Je tournai la tête vers l'acrobate. Il venait de terminer son spectacle et me prévenait que mon tour arrivait. J'acquiesçai avec un sourire poli.

— Merci, Nim. Ça a été ?

— Parfait, le public est sympa.

Nim referma la porte sans s'attarder davantage. Nous savions que nous aurions l'occasion de reparler de ce spectacle, même si nous n'étions pas les plus proches amis. Il venait simplement me prévenir de ma prochaine entrée sur scène.

J'inspirai un grand coup et passai ma main brièvement dans mes cheveux sévèrement attachés. Inutile de m'apprêter plus que de raison, je quittai ma petite roulotte pour rejoindre le chapiteau aux lignes rouges et blanches du Bolérion. Il me restait dix minutes pour m'échauffer, la durée approximative du numéro de Lansade avec ses chevaux. Je secouai mes bras, sautillai sur place et m'étirai de long en large jusqu'au moment où les équidés sortirent en trombe des coulisses, suivis par leur cavalier à pied.

C'était mon tour. Quelques mots de la part de notre présentateur et je passais les rideaux, rejoignant la lumière des projecteurs. Je saluais le public, sourire factice aux lèvres. Mes bras agrippèrent les draps pendus au sommet du chapiteau. Je m'enroulai plusieurs fois dedans, exécutant quelques prouesses techniques tant en matière de souplesse que de tours rondements menés auxquels les spectateurs s'exclamaient à chaque semblant de chute. Le tissu aérien était désormais devenu ma vie.

Après des années à servir le Bolérion dans les rôles les plus moindres, Fredra avait finalement trouvé la discipline qui put me convenir. De l'ombre à la lumière, la petite fille que j'étais jadis, colérique et indisciplinée, était devenue une femme athlétique et rigoureuse, tourbillonnant gracieusement dans les tissus. Jamais, je n'avais oublié mes désirs de vengeance, jamais je n'avais oublié la solitude et la douleur qu'avait imposé mon statut d'orpheline, mais le Bolérion m'avait offert cette seconde chance, à laquelle je m'étais accrochée comme je m'accrochais aujourd'hui aux draps pourpres de mon enchaînement acrobatique. Et voici ce que devenait ma vie, un spectacle perpétuel.

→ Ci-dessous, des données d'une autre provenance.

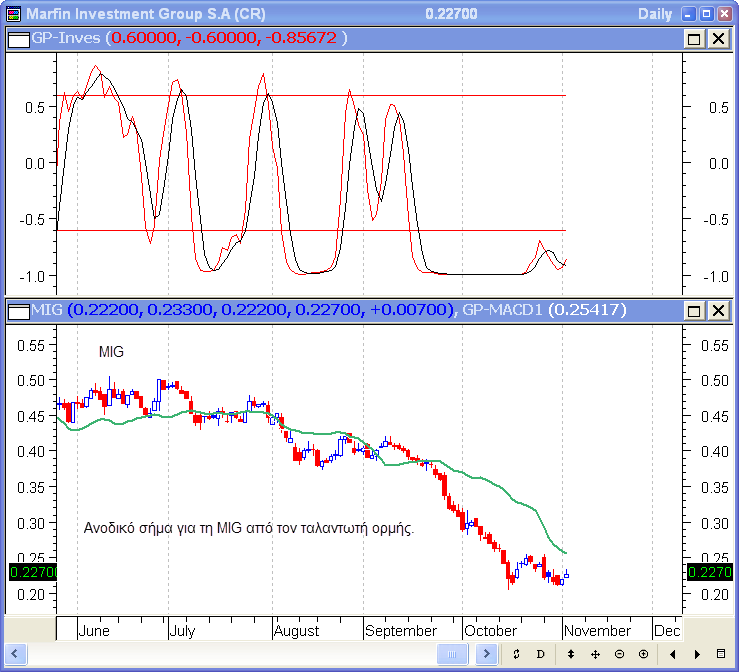
Task: Zoom in with the plus magnifier icon
Action: (643, 654)
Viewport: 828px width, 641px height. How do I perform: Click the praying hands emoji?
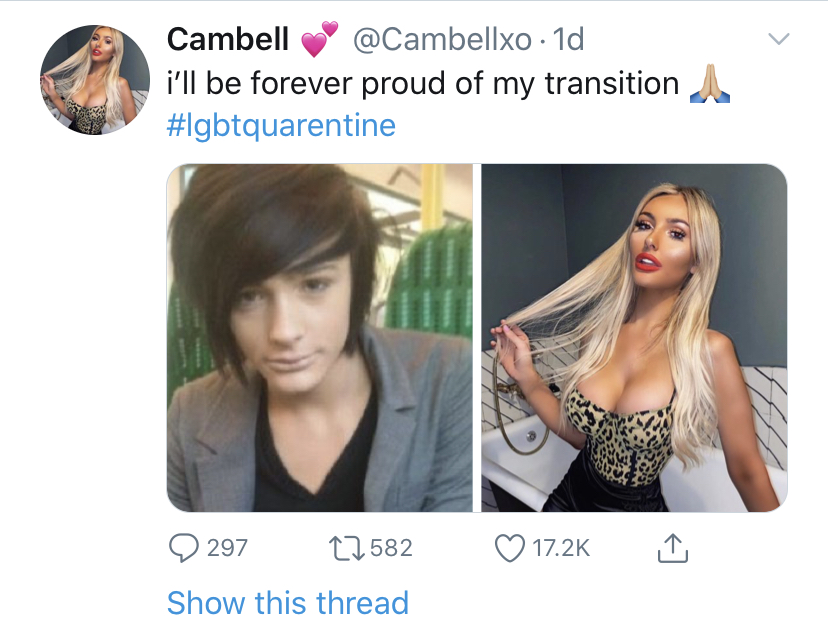(x=710, y=83)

Mon numéro prit fin sous l'acclamation vigoureuse du public et le reste de la troupe me rejoignit sur la piste pour un dernier salut. Je fus soulagée lorsqu'enfin je retrouvais la chaleur ténue de mon habitation pittoresque. Sous la lampe à huile, je troquais ma tunique de spectacle pour un peignoir en coton. Je me démaquillai à mon aise, à renfort de grands coups d'éponges sur mon visage, au-dessus de ma petite bassine d'eau, quand je fus interrompue par un énième coup à ma porte. Comme personne n'ouvrit, je répondis :

— Oui, entrez !

La tête de Lansade s'insinua entre le battant et la porte.

— Caprice, Fredra te demande dans son bureau.

J'arrêtai de me démaquiller et regardai mon collègue avec étonnement. Je me demandai bien la raison pour laquelle Fredra me réquisitionnait à cette heure-ci ?

— Je suis là dans dix minutes.

Mais Lansade resta figé sur place, me faisant froncer les sourcils.

— C'est urgent, tu dois y aller tout de suite.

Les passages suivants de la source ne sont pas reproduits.